Perunthurai, 5 km away from Virachilai is a village where Perumal, Siva, poovayi amman and ayyanar temples are located at the same place. A river called pambaaru is originating from Perunthurai.

Naganatha Swamy temple is located in Perayur which is 7 km virachilai. This temple is considered as powerful as Thirunageshwaram temple and Kalakshthi.

Konnayur Maariamman Kovil, 20 km away from Virachilai is a popular Mariamman Kovil in Pudukkottai district.

Bus route 
13 (via - Arangirampatti,V Lakshmipuram),13A(kamalam), kumaran - from Pudukkottai. 1, 5, (Via - Arangirampatti) From Thirumayam and Ponnamaravathi

Via air 

From Trichy Airport -> Pudukkottai -> Virachilai.

Education 

PR M Meyyappa Chettiar Middle School:
This is one of the popular management schools around Virachilai in terms of educational standard and quality.
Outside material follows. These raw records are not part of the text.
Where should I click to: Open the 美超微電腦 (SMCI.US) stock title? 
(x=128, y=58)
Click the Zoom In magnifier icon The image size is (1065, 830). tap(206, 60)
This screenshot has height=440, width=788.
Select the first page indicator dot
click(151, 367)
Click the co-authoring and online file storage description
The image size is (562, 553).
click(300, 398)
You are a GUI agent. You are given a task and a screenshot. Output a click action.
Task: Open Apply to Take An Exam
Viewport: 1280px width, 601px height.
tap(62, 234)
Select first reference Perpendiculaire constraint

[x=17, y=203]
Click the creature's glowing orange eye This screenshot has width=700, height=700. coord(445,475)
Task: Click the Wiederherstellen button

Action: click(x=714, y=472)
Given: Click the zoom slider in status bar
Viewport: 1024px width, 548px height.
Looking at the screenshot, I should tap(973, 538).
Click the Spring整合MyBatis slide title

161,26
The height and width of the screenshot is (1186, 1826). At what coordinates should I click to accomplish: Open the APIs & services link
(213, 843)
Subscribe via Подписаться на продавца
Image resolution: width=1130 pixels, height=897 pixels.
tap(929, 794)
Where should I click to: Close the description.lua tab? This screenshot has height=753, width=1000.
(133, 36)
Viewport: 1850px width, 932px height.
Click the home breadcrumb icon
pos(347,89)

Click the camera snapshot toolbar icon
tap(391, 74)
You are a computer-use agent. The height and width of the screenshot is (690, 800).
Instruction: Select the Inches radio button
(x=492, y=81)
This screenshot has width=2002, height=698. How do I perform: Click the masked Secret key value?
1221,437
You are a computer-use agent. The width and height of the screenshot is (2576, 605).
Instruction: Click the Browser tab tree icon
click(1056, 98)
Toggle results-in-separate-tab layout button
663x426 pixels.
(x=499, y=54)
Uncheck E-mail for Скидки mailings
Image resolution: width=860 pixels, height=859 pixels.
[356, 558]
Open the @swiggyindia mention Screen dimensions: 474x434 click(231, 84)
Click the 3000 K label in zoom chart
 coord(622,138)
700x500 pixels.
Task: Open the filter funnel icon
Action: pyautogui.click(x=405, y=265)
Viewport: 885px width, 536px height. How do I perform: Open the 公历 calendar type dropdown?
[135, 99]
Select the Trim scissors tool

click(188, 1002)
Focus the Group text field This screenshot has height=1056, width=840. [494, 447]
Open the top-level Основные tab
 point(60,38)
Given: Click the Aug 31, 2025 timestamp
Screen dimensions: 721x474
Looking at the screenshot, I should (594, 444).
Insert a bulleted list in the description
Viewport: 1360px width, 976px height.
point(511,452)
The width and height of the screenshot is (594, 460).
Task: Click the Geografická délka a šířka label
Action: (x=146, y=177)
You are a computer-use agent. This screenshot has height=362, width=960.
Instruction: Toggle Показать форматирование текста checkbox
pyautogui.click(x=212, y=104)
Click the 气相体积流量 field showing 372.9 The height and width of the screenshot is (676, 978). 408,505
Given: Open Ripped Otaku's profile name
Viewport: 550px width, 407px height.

This school is more than 100 years old. The school is managed and administered by PR M Meyyappa Chettiar Family Trust. They well created lot of doctors and engineers in this school. Students are trained to be more intelligent and to develop good sportsmanship.

St. Joseph Matriculation School:
Matriculation school administered by Christian community.